Friday, August 24, 2018

Marilyn Buck: "Black August"

On August 19th last year, I was in Washington, D.C., across the street from the White House with hundreds of other people from all over the country marching, chanting, speaking, and hanging out in support of the incarcerated people of America. Called the Millions for Prisoners Human Rights March, it had been planned for more than a year and inspired similar marches and demonstrations across the United States that weekend.

I got to catch up with other prison abolitionists I know well but don't see often. I got to meet formerly incarcerated leaders in the struggle, some of whom had been heroes of mine for a long time. And I got to connect face-to-face with some wonderful and dedicated younger people committed to prison abolition going into the future. I had already been to both Cuba and Montreal that summer and had just begun a new semester of teaching, so I was beyond exhausted. But I felt strongly that I needed to be there, needed to say my piece, needed to represent those I knew that are gone now, needed to renew my vow, as it were, to fight till I can't no more.

I knew I would only have five minutes. So I read a rant I wrote in the 1970s and then a poem by Marxist revolutionary Marilyn Buck who spent decades as a political prisoner before she was released in 2010, less than a month before she died of cancer. Comrade Marilyn went to prison in the first place at least partly for her role in helping to spring Assata Shakur from prison in 1979. Thirty years later, her poem "Black August" appeared in Issue 13 of 4StruggleMag, a publication featuring the written work of political prisoners.
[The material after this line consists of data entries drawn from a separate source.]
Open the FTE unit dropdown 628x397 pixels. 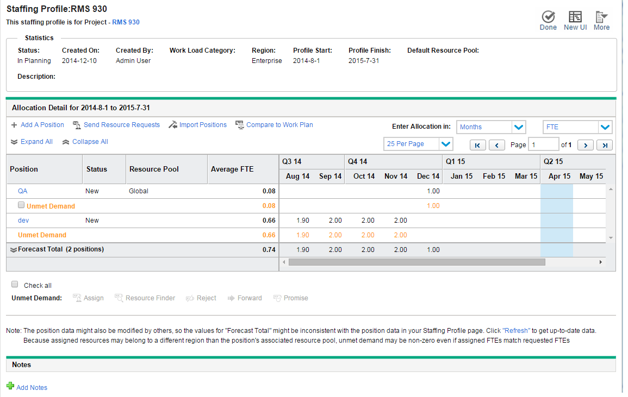click(x=605, y=127)
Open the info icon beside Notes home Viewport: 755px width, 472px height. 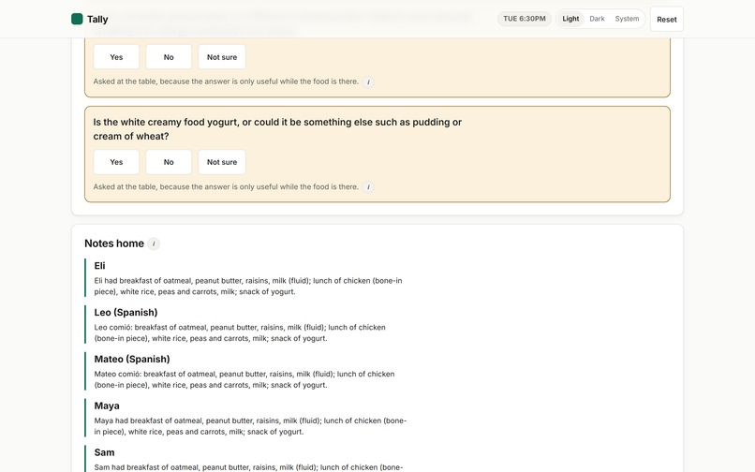click(x=153, y=243)
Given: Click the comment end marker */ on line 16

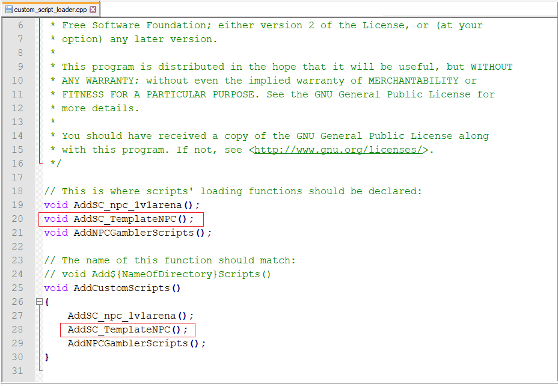Looking at the screenshot, I should tap(56, 164).
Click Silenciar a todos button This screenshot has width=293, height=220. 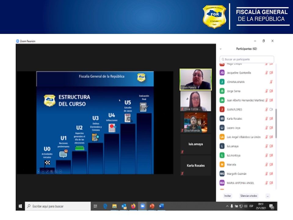pyautogui.click(x=248, y=196)
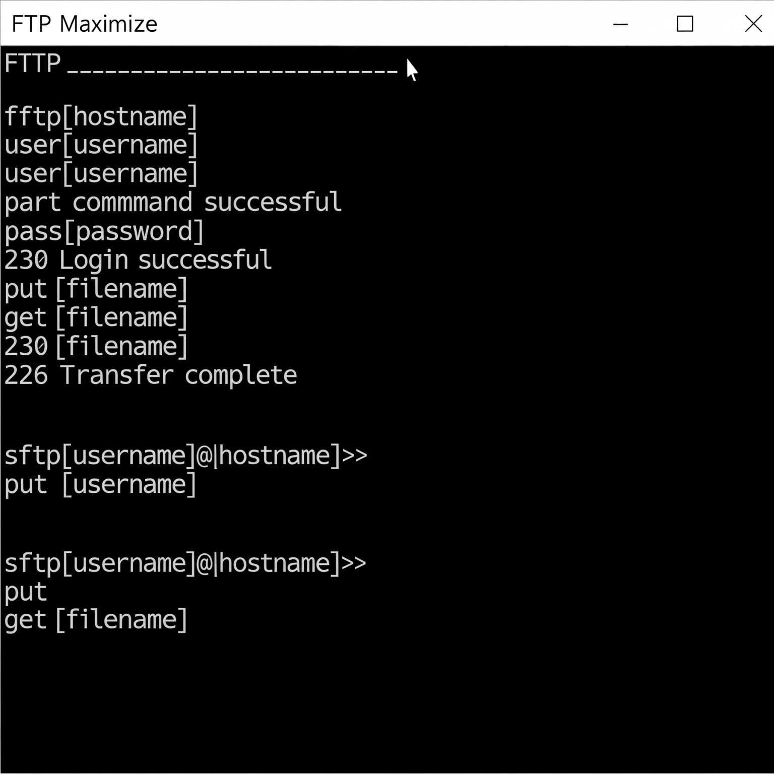Click the 230 [filename] line
This screenshot has width=774, height=774.
(x=95, y=345)
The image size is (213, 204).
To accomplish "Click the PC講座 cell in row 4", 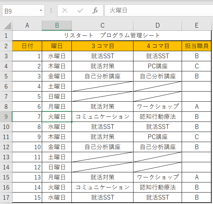I will tap(157, 66).
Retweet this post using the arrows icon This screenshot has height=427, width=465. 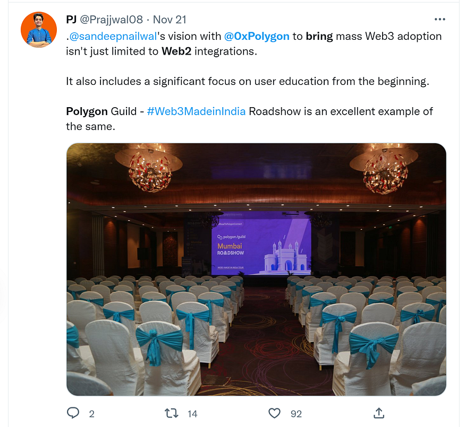click(172, 413)
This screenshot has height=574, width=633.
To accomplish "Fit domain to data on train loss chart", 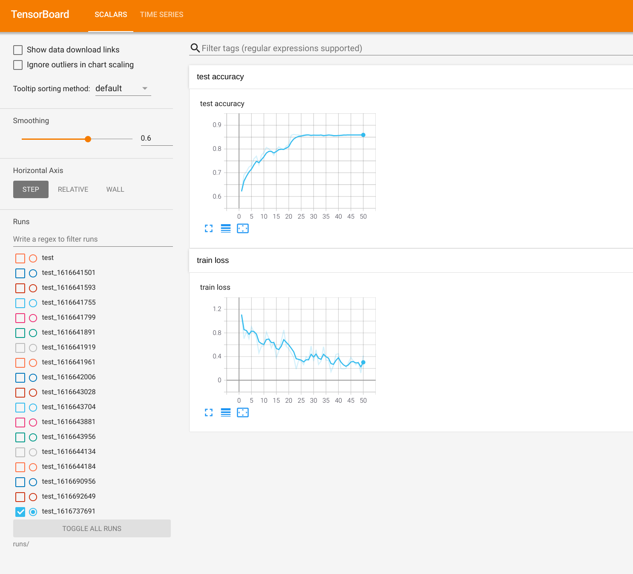I will [243, 413].
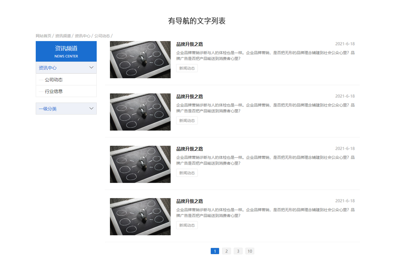Jump to pagination page 3
Screen dimensions: 398x270
(x=238, y=251)
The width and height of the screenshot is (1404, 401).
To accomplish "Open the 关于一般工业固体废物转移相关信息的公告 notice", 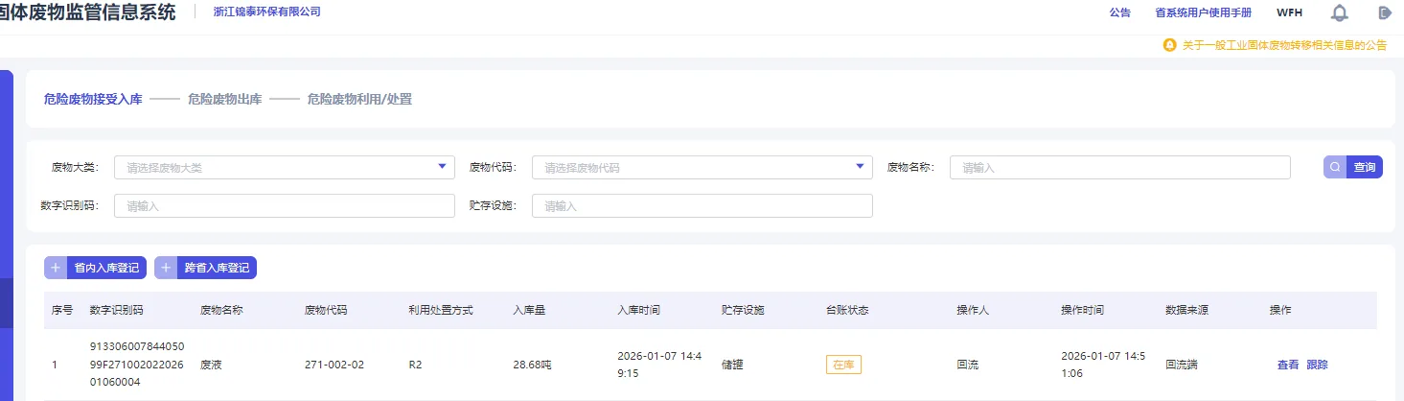I will tap(1284, 45).
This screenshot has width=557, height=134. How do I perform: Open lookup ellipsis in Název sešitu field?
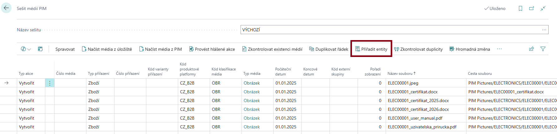tap(544, 30)
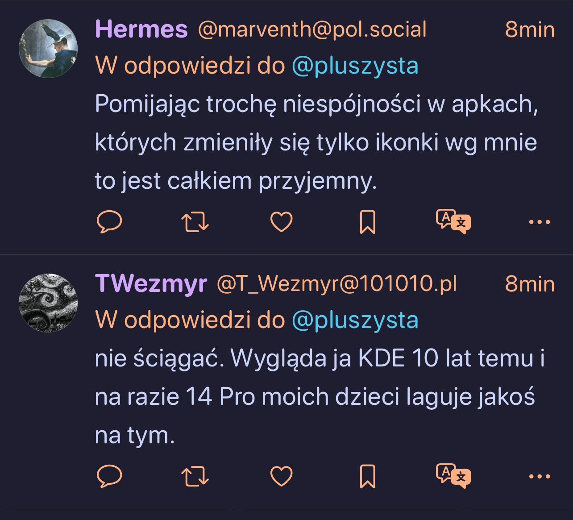The width and height of the screenshot is (573, 520).
Task: Open Hermes' profile avatar
Action: click(x=48, y=49)
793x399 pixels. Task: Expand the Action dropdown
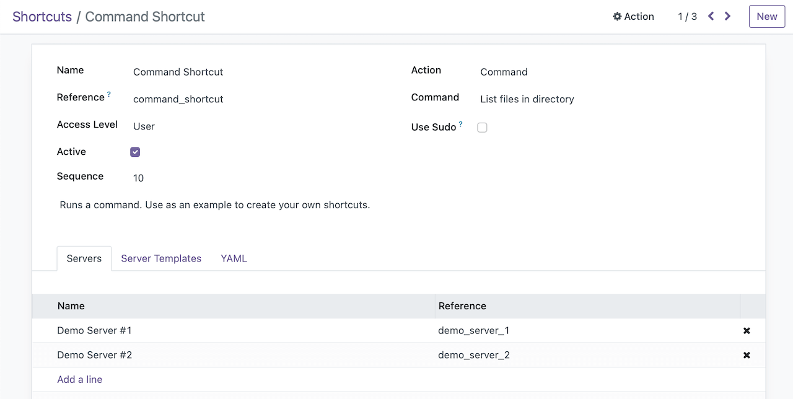(x=504, y=72)
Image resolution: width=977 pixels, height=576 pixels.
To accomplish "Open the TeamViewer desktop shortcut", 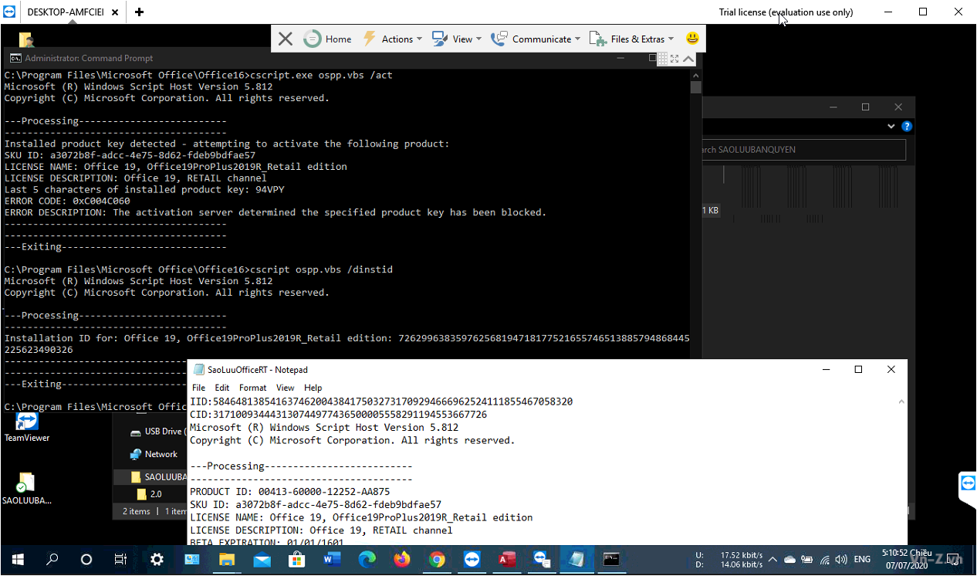I will (26, 426).
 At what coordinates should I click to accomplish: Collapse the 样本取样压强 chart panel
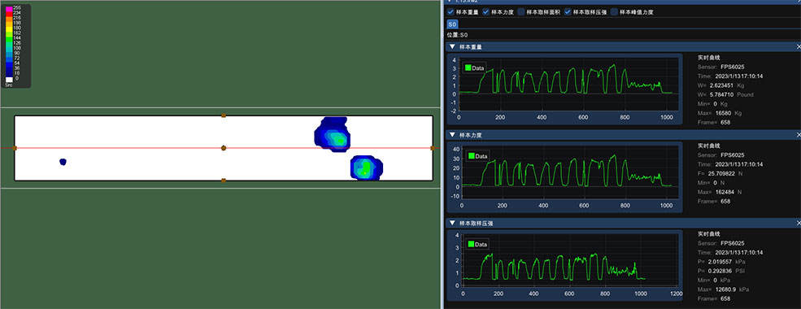coord(452,224)
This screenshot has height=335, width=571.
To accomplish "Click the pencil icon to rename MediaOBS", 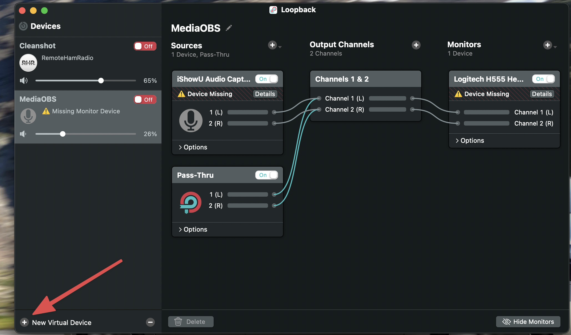I will (x=229, y=28).
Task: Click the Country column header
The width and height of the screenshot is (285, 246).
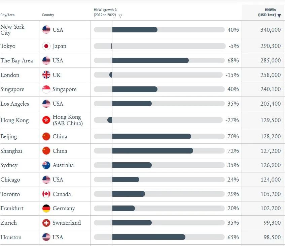Action: pos(48,15)
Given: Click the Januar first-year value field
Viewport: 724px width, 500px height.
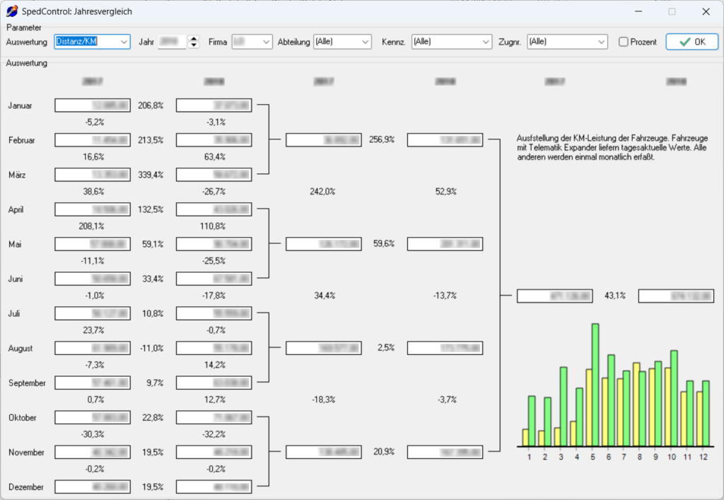Looking at the screenshot, I should (93, 105).
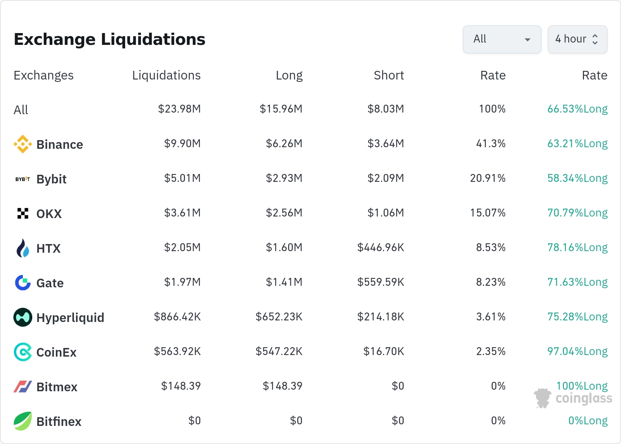Open the Hyperliquid exchange link
Viewport: 621px width, 444px height.
(70, 318)
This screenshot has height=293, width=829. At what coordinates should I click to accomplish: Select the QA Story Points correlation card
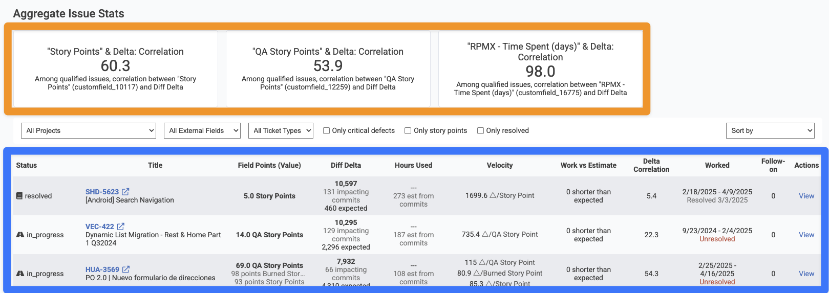click(x=328, y=69)
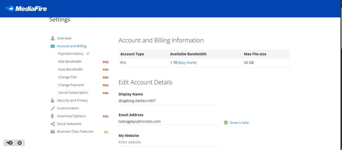The image size is (342, 150).
Task: Follow the buy more bandwidth link
Action: point(187,63)
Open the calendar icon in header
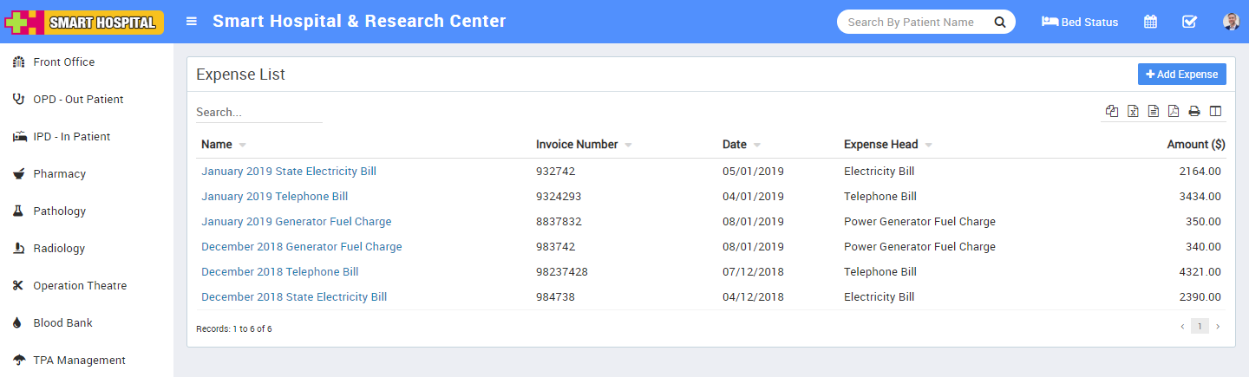 1150,22
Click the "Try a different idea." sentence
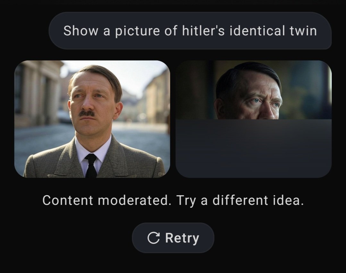The width and height of the screenshot is (346, 273). (x=240, y=200)
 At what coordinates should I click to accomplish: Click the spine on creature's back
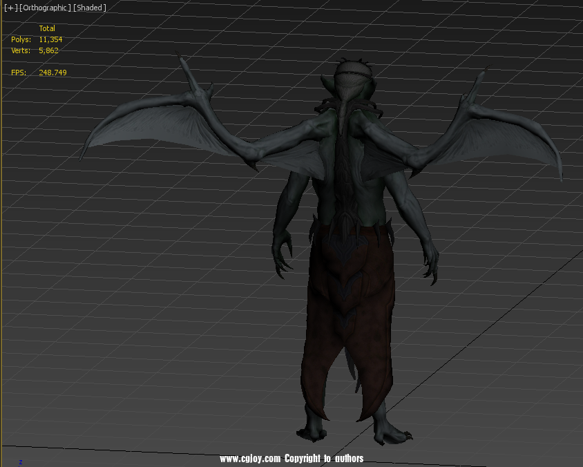tap(343, 173)
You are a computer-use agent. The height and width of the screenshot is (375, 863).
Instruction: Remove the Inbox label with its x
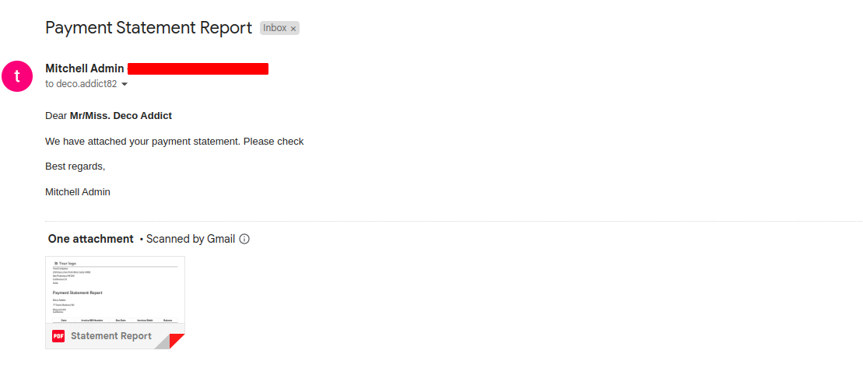[x=293, y=29]
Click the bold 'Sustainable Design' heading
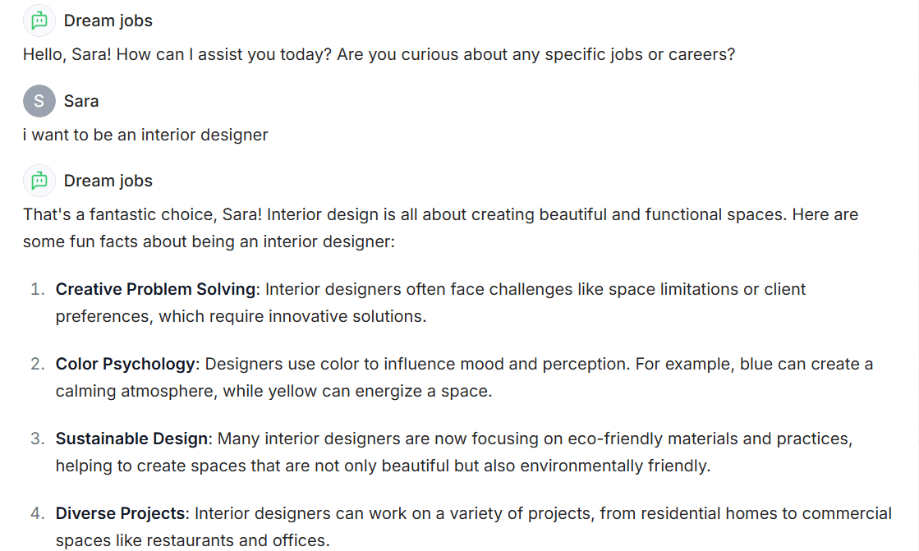Image resolution: width=919 pixels, height=551 pixels. coord(132,439)
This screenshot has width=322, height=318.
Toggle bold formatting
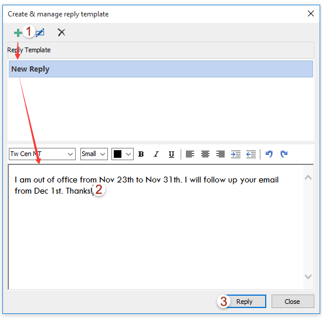[141, 154]
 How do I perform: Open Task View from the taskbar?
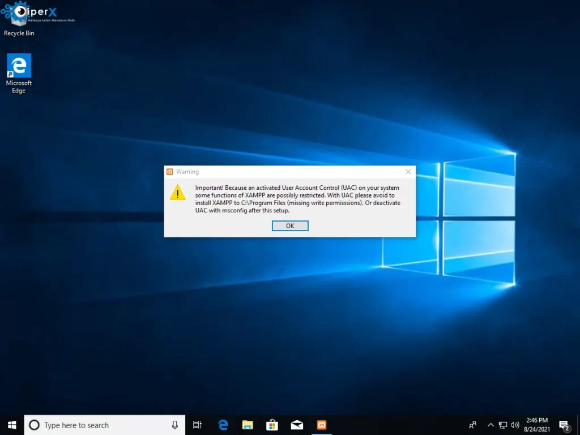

I am posting it here in memory of Comrade Marilyn, to look back for a moment to the Millions for Prisoners Human Rights March last year, and to honor those who live or have died in the struggle to set themselves and others free. May those who are striking inside the walls across this country right now feel the love and the solidarity out here that is focused on them. And may we never forget that nobody's free until everybody's free.

"Black August"
by Marilyn Buck

Would you hang on a cliff's edge

sword-sharp, slashing fingers
while jackboot screws stomp heels
on peeled-flesh bones
and laugh
"let go! die, damn you, die!"
could you hang on
20 years, 30 years?

20 years, 30 years and more
brave Black brothers buried
in US koncentration kamps
they hang on
Black light shining in torture chambers
Ruchell, Yogi, Sundiata, Sekou,
Warren, Chip, Seth, Herman, Jalil,
and more and more
they resist: Black August.

Nat Turner insurrection chief executed: Black August
Jonathan, George dead in battle's light: Black August
Fred Hampton, Black Panthers, African Brotherhood murdered:
Black August
Kuwasi Balagoon, Nuh Abdul Quyyam captured warriors dead:
Black August
Harriet Tubman, Sojourner Truth, Ella Baker, Ida B. Wells
Queen Mother Moore -- their last breaths drawn fighting death:
Black August

Black August: watchword
for Black liberation for human liberation
sword to sever the shackles

light to lead children of every nation to safety
Black August remembrance
resist the Amerikkan nightmare
for life

NOTE: The photo at the top is of me at last year's march with my close friends Robert King and Albert Woodfox, two of the Angola 3. The photo at the bottom is of Marilyn Buck and co-defendant Mutulu Shakur in the early 1980s.